La sonrisa de Belle se congeló. El corazón le martillaba contra las costillas.
«No entiendo,» tartamudeó. «Hemos hecho negocios sumamente rentables juntos. Seguramente mi historial pasado—»
Nathaniel soltó una risa aguda y burlona, y se cruzó de brazos, contemplando a Belle como una mancha en la alfombra.
«¿Tu historial?» sonrió Nathaniel con desdén. «Estamos aquí para decirte que dejes de enviar estas invitaciones patéticas. Eres una plaga financiera, Belle. Cualquiera que te toque en este momento se gana una citación federal.»
El estómago de Belle se hundió. Miró frenéticamente entre ambos.
«¿Dónde está Grayson?» preguntó, con la voz quebrándose. «¿Por qué no está aquí? Él sabe que necesito este capital.»
Todavía se aferraba al delirio de que Grayson la estaba protegiendo desde las sombras.

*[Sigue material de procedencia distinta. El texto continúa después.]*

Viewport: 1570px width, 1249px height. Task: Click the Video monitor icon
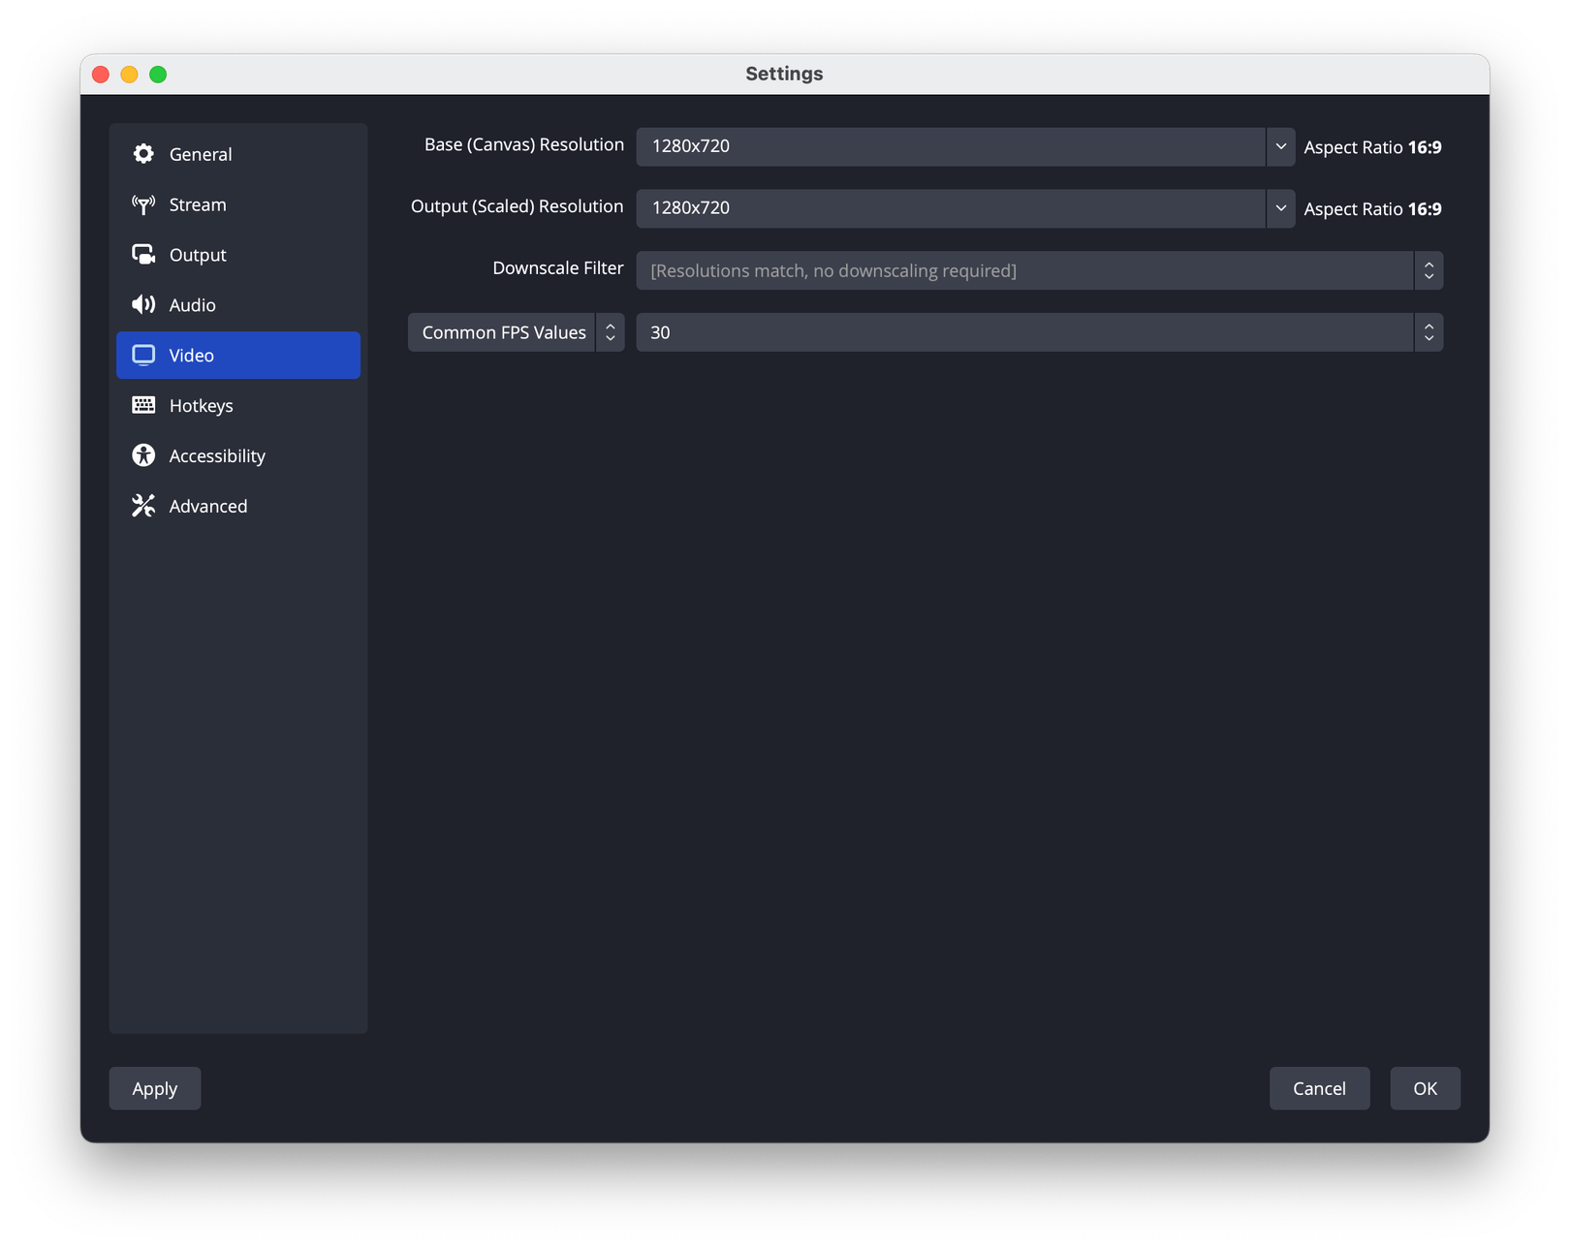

Daron soltó una carcajada áspera y fuerte —el sonido más cruel que Belle había escuchado en su vida. Se inclinó sobre la mesa, plantó las manos en la madera pulida y la miró directamente a los ojos aterrorizados.
«¿De verdad eres tan estúpida?» susurró. «La ausencia de Grayson esta noche es un megáfono para todo Wall Street.»
Sonrió, mostrando los dientes.
«Le está diciendo a cada persona de esta ciudad que te ha abandonado por completo. Ya no estás bajo la protección de la familia Lancaster.»
Nathaniel se acercó y dio el golpe final y fatal.
«Ninguno de nosotros invirtió jamás en tu compañía, Belle,» dijo brutalmente. «Invertimos en el nombre de Grayson Lancaster. Invertimos en sus cuentas bancarias.»
Inclinó la cabeza, sus ojos destellando con un triunfo vicioso.
«Sin él respaldándote, no eres absolutamente nada en esta ciudad.»
Las palabras cortaron el pecho de Belle como una cuchilla.
La ilusión sobre la que había construido toda su identidad se hizo añicos en un millón de pedazos dentados. Su encanto, su inteligencia, su capacidad de hacer contactos —todo había sido nada más que un reflejo del poder de Grayson. Era una parásita a la que acababan de arrancar violentamente de su huésped.
Belle se quedó congelada. Su respiración se volvió superficial y acelerada. Se quedó mirando a las dos personas que solían besarle las mejillas en galas benéficas, ahora mirándola con un asco puro y sin diluir.
Daron terminó su vino y dejó la copa con fuerza. Se enderezó la corbata de seda.
«Ah, por cierto,» añadió casualmente, girándose hacia la puerta. «Isolde Carson va a organizar una gala de victoria en Nexus Core la próxima semana. Ambos recibimos invitaciones VIP.» Miró de reojo a Belle por encima del hombro. «Asumo que la tuya se perdió en el correo.»
Nathaniel sonrió con suficiencia. Se giraron y salieron juntos, dejando la puerta completamente abierta detrás de ellos.
Belle se quedó sola en el enorme y silencioso comedor.
Miró los platos intactos, las copas llenas, las once sillas vacías. Un sonido extraño y agudo le arañó la garganta hacia arriba —algo atrapado a medio camino entre un sollozo y una risa psicótica.
La puerta de la jaula estaba abierta de par en par. Pero le habían cortado las alas.
Estaba completa y absolutamente destruida.